Before she was throwing lavish birthday parties while under house arrest, Anna Sorokin (aka Anna Delvey) had other plans in mind for her base of operations. In fact, the con artist had her sights set on an iconic building. The Netflix show "Inventing Anna" showed the exploits of Sorokin, who led a double life by pretending to be one of New York's wealthiest socialites. Sorokin used the ruse to try to convince investors to fund the Anna Delvey Foundation. She hoped to use the iconic 281 Park Avenue building as the headquarters. 

Built in the 1800s, the Church Missions House is a breathtaking site with Romanesque architecture, so much so that New York City designated it a landmark in 1979. Sorokin was arrested before she could proceed with her plan of purchasing the $56 million property. 

The building is currently owned by Aby Rosen who has leased it to the photography society Fotografiska. The society created Chapel Bar, one of New York City's most stylish watering holes (via Vogue). Members of the photography society can visit for a drink surrounded by the bar's impressive 19th-century architecture, something Sorokin herself won't be able to do until she is released from house arrest sometime in the future. 
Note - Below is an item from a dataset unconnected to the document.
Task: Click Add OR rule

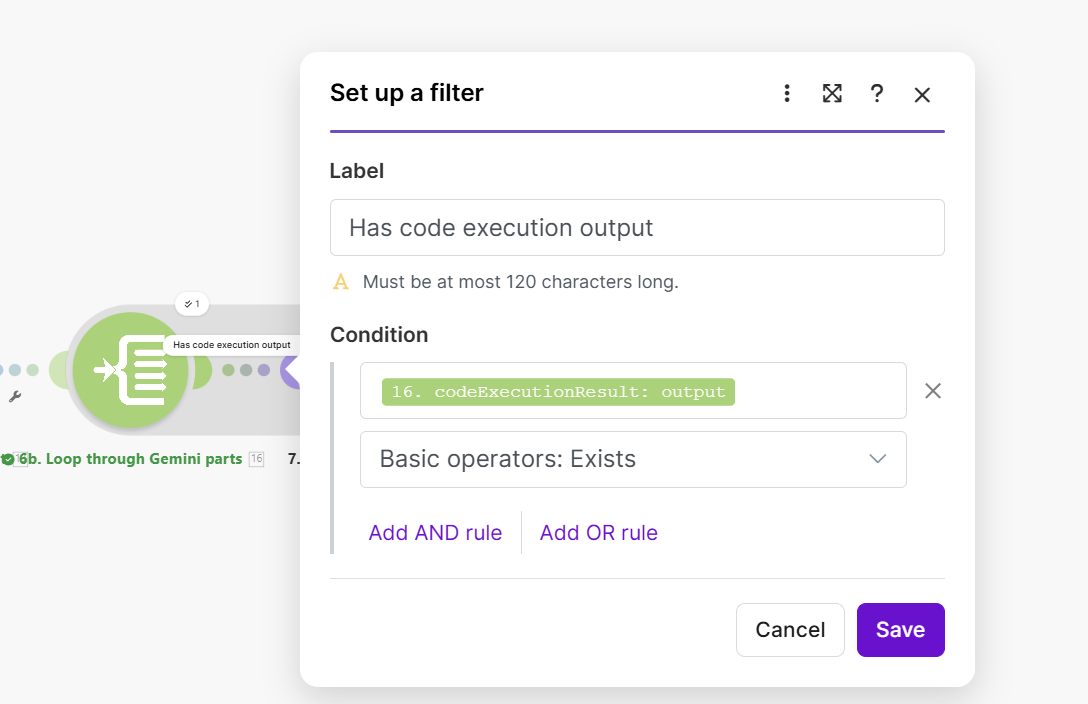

281 Park Avenue is a center for photography

Even though Chapel Bar's location will forever be associated with Anna Sorokin, its impressive menu and decor allow it to stand completely on its own. Those wishing to experience Chapel Bar will need to have a bit more going for them than just a love of Anna Delvey and cocktails, however. The bar has a members-only policy, and prospective patrons need to fulfill specific criteria for the privilege of purchasing a membership. There are three separate tiers of membership with Fotografiska patrons, the highest level, getting special priority for events and reservations.

Chapel Bar co-owner and Fotografiska CEO Josh Wyatt is reported looking for members who are "culturally curious and passionate about art", per the New York Post. While not exactly inclusive, Wyatt's membership criteria make the speakeasy an ideal location for those who are looking to network with members of New York City's art scene. Once admitted, members can expect to pay up to $2,000 per year to visit the bar, making Chapel Bar an exclusive oasis that Sorokin herself would probably appreciate.